# PROBLEM REQUIREMENTS
Among the entries below, how many lines contain the string "item"? Reply with that number alone.
┌────────
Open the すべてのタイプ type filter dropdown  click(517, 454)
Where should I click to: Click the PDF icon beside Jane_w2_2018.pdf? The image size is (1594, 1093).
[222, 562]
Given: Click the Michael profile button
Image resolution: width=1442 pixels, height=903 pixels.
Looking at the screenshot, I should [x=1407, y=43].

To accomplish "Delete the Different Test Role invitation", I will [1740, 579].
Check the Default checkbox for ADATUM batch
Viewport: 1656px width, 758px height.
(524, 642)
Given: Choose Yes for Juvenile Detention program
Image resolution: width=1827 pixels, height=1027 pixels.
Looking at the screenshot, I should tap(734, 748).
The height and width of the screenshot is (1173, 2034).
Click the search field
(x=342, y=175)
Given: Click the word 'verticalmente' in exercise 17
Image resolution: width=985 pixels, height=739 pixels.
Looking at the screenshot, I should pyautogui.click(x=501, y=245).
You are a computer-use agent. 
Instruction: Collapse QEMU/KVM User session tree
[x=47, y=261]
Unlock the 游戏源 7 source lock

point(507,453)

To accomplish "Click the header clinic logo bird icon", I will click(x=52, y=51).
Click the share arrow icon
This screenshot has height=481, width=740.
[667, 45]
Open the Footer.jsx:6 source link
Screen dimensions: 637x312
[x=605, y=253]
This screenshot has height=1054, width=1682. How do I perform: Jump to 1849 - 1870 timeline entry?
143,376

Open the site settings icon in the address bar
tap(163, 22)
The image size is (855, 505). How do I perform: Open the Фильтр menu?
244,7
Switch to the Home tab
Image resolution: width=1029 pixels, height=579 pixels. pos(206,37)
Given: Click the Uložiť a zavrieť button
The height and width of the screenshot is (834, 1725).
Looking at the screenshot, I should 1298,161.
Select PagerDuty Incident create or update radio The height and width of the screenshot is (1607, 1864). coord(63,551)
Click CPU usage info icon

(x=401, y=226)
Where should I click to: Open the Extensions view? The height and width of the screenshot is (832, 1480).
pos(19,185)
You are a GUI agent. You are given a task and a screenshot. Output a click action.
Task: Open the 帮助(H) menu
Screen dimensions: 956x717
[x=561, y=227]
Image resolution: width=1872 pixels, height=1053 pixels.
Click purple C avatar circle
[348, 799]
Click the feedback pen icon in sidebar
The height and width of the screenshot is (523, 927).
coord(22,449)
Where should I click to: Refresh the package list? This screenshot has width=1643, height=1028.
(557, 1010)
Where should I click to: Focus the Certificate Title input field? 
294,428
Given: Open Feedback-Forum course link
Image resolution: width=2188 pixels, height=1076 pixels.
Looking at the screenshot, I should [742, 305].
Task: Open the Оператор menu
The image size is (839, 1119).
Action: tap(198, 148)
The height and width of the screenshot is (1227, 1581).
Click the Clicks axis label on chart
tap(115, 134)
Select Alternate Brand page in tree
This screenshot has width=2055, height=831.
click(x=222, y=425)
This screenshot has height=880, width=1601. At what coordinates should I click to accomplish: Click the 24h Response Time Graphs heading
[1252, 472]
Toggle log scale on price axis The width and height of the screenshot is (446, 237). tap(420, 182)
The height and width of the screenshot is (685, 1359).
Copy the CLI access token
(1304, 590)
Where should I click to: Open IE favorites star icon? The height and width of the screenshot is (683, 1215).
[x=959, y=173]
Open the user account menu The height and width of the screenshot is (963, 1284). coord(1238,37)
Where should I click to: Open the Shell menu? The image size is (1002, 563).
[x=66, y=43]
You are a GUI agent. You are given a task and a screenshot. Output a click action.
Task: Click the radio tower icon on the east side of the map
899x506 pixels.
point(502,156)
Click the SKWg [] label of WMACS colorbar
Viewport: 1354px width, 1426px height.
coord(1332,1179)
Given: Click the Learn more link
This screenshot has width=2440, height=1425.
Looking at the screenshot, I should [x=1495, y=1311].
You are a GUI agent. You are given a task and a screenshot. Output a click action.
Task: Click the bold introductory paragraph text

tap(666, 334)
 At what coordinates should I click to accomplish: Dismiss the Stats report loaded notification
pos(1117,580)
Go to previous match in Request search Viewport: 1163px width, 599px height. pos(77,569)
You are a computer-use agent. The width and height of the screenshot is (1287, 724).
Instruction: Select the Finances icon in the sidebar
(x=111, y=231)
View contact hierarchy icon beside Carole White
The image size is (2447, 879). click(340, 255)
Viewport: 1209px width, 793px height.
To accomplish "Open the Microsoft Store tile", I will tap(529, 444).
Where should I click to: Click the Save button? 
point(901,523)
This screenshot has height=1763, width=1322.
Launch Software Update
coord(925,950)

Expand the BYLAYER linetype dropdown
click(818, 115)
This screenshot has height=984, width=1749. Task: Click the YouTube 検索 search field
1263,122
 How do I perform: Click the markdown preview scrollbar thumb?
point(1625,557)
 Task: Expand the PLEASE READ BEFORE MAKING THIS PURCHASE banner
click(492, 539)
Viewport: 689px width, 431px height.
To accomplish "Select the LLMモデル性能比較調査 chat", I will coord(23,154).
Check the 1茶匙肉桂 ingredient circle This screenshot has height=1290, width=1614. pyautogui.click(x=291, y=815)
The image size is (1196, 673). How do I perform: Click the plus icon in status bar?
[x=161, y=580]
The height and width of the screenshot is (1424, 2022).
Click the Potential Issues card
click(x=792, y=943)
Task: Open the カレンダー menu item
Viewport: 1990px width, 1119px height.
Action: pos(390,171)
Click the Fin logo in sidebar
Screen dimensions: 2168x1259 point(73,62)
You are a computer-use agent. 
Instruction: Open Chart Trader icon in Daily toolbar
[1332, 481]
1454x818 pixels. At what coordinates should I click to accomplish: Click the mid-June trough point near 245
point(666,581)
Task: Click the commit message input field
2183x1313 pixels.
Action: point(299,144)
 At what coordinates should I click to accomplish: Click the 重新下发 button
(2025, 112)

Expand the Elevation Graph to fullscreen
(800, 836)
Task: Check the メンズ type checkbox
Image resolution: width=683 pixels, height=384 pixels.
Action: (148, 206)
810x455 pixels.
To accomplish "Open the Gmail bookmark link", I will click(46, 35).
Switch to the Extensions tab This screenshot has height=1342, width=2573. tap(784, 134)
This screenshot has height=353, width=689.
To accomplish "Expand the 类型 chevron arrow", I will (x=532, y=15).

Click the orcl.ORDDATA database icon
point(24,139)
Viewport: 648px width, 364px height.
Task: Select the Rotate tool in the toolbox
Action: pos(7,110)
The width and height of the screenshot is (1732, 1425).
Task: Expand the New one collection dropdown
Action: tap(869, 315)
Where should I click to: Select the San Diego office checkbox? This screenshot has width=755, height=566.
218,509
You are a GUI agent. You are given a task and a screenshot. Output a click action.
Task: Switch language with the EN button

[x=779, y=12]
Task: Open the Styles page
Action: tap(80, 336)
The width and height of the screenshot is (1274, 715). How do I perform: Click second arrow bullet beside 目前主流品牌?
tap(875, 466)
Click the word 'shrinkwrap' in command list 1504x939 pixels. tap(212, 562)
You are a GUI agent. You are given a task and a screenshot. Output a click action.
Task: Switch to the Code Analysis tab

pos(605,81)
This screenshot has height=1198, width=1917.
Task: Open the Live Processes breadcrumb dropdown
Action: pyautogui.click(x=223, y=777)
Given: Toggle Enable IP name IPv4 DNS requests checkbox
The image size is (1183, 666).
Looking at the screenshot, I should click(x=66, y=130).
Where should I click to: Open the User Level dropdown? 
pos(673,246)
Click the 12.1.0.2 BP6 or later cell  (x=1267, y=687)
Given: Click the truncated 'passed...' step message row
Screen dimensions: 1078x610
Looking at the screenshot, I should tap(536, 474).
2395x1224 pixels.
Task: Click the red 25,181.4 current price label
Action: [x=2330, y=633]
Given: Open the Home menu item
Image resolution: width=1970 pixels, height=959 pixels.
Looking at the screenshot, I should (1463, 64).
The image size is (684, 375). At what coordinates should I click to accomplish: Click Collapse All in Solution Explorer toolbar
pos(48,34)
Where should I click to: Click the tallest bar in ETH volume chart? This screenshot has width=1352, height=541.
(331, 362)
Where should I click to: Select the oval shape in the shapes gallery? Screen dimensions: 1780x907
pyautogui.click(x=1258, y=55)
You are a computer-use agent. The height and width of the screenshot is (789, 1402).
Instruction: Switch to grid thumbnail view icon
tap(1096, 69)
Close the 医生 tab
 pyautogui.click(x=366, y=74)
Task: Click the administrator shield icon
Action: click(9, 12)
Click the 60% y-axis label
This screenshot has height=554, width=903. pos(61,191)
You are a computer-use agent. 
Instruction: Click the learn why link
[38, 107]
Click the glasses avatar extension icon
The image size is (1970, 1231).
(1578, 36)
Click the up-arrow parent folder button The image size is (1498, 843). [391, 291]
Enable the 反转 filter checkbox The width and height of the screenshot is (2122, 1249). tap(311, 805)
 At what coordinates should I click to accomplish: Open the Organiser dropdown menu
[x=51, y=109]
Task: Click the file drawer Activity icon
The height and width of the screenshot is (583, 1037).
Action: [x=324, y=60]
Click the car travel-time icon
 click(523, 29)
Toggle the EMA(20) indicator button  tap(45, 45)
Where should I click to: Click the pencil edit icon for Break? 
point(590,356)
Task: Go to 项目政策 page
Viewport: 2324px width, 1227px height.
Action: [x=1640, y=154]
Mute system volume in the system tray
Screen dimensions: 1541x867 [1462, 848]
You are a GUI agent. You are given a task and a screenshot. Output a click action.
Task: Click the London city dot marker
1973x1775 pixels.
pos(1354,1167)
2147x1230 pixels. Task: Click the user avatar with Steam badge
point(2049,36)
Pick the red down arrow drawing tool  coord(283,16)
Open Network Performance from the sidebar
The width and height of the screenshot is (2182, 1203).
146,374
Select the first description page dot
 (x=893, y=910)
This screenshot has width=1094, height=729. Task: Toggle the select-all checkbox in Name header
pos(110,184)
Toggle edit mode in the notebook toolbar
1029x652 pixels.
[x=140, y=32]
└────────
# EXERCISE RESULT
2